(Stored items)
++++++

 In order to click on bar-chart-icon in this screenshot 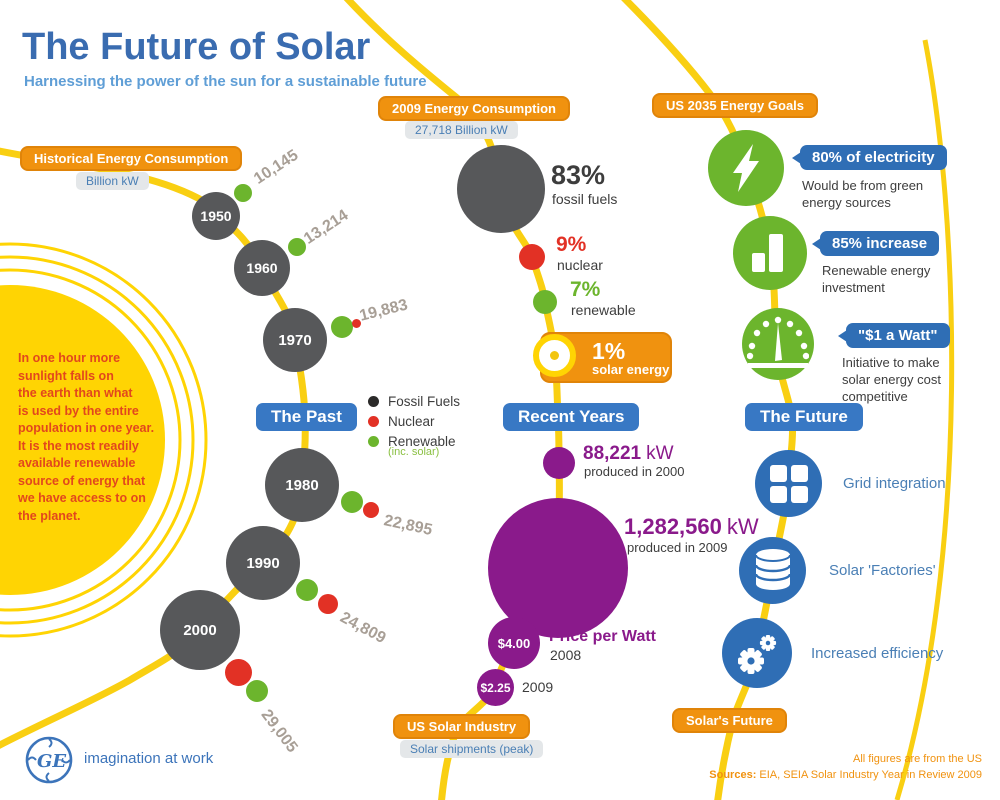, I will do `click(768, 253)`.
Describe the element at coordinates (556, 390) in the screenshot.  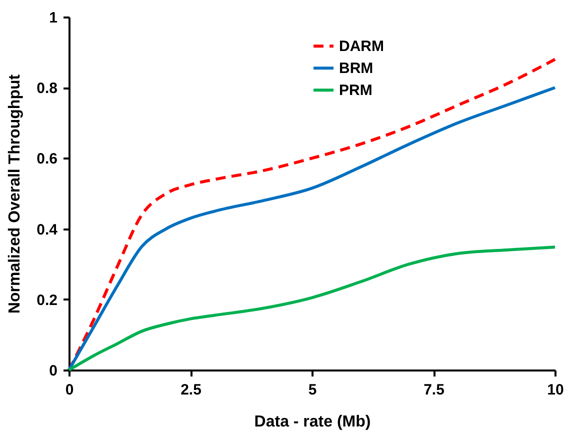
I see `x-tick-label: 10` at that location.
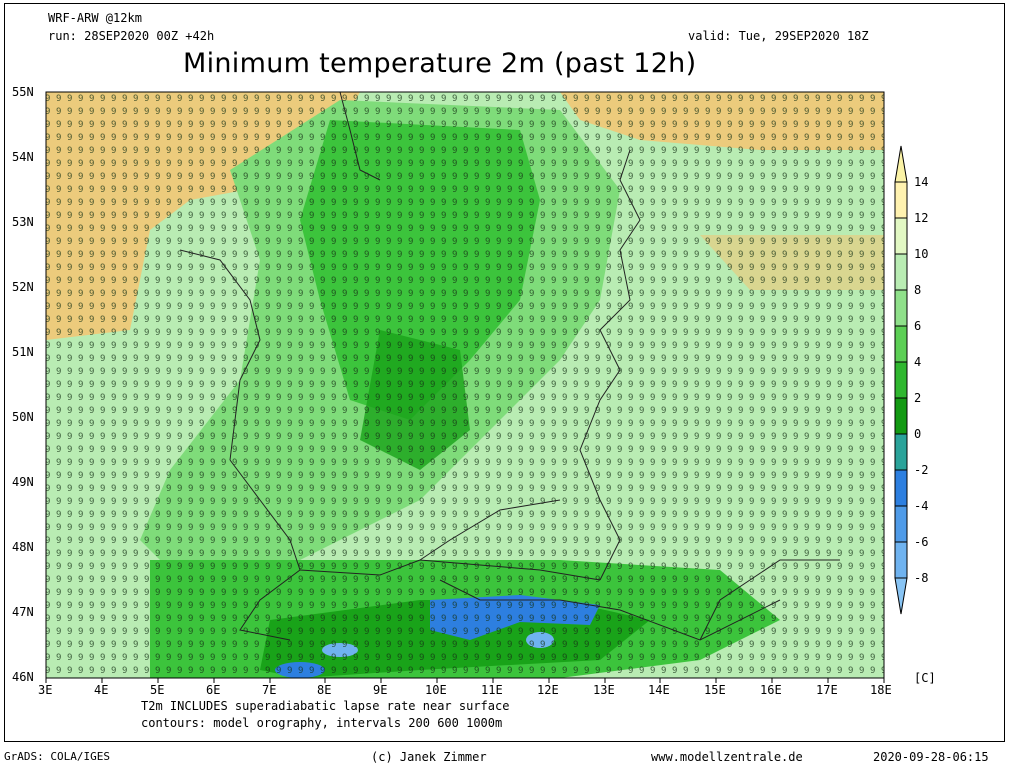 The width and height of the screenshot is (1024, 768). What do you see at coordinates (659, 690) in the screenshot?
I see `lon-label: 14E` at bounding box center [659, 690].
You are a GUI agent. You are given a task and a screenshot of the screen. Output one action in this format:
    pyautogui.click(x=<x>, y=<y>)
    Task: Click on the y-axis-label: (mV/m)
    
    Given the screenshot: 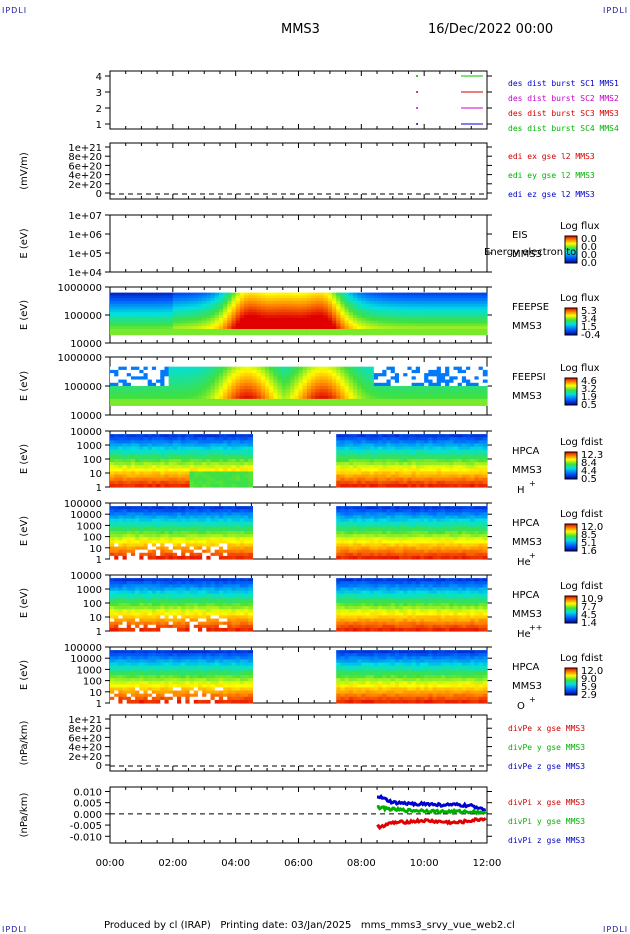 What is the action you would take?
    pyautogui.click(x=24, y=171)
    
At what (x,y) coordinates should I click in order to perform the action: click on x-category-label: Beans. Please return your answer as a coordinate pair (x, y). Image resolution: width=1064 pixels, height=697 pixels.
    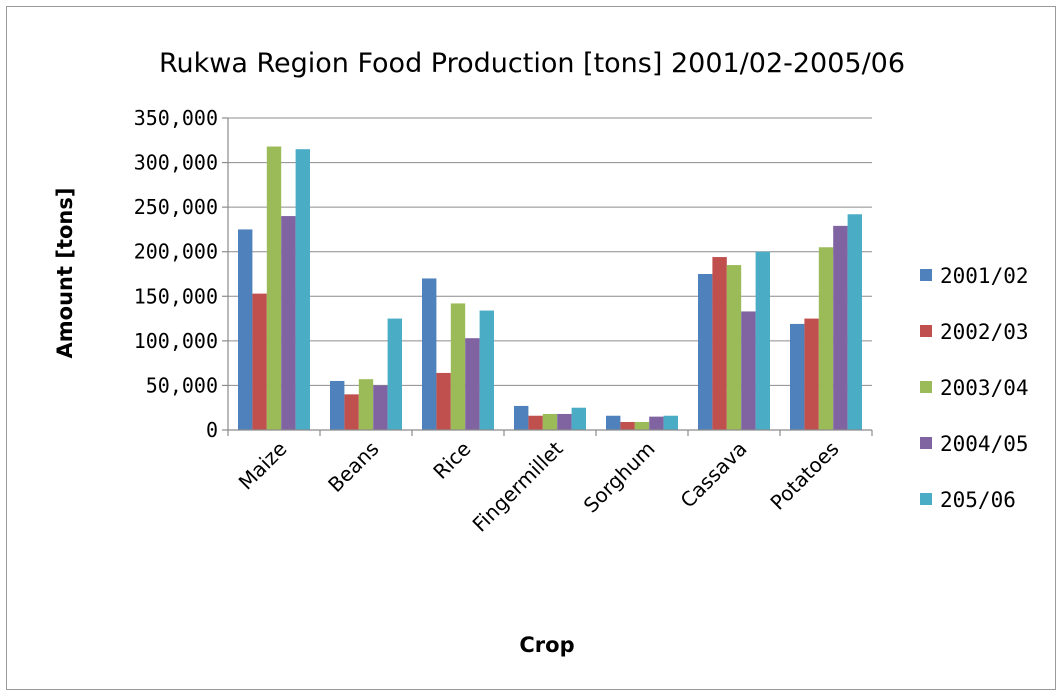
    Looking at the image, I should click on (353, 467).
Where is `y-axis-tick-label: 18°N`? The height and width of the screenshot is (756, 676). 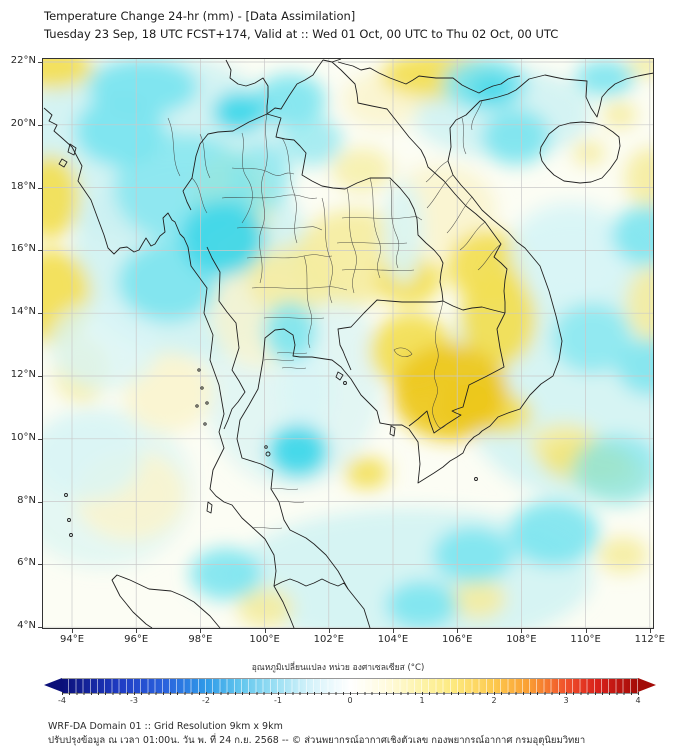
y-axis-tick-label: 18°N is located at coordinates (23, 186).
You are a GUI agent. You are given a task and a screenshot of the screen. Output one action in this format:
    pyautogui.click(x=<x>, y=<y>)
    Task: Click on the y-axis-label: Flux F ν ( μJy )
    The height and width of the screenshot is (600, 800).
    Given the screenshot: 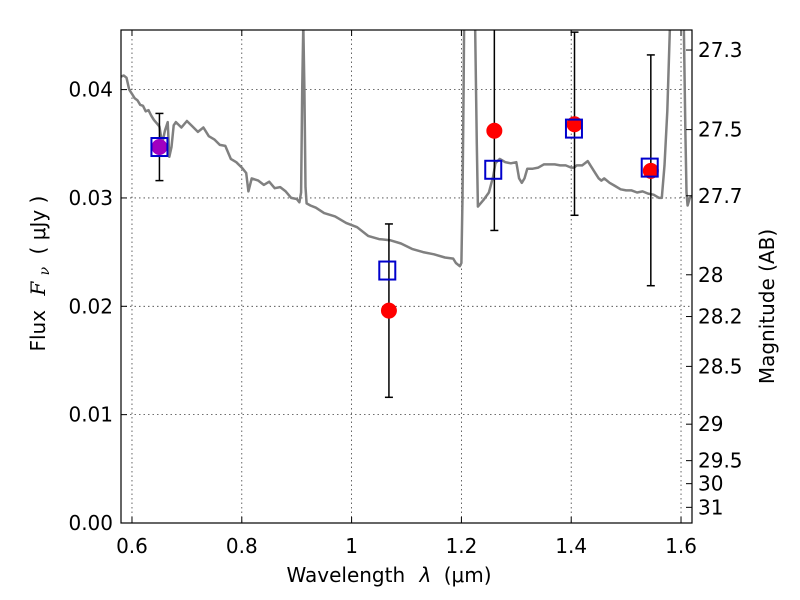 What is the action you would take?
    pyautogui.click(x=40, y=274)
    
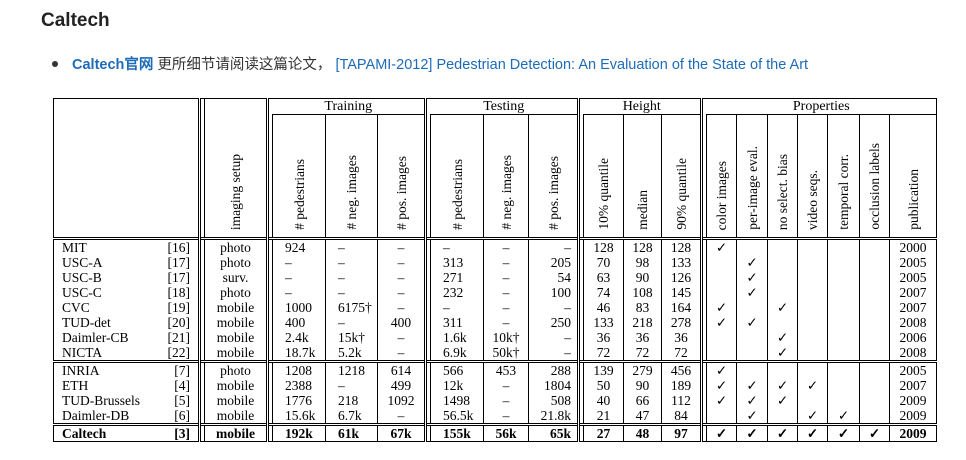 The image size is (966, 460). What do you see at coordinates (349, 106) in the screenshot?
I see `group-training: Training` at bounding box center [349, 106].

++++++

### [REQUIREMENT]
Copy everything from the line containing "Describe the element" down to the line containing "center [659, 690].", swapping "Describe" for "Identify" and changing nothing else. Leave the pictures out of your copy.

### [WORKED SOLUTION]
Identify the element at coordinates (556, 390) in the screenshot.  
I see `x-tick-label: 10` at that location.
 The width and height of the screenshot is (1024, 768). What do you see at coordinates (659, 690) in the screenshot?
I see `lon-label: 14E` at bounding box center [659, 690].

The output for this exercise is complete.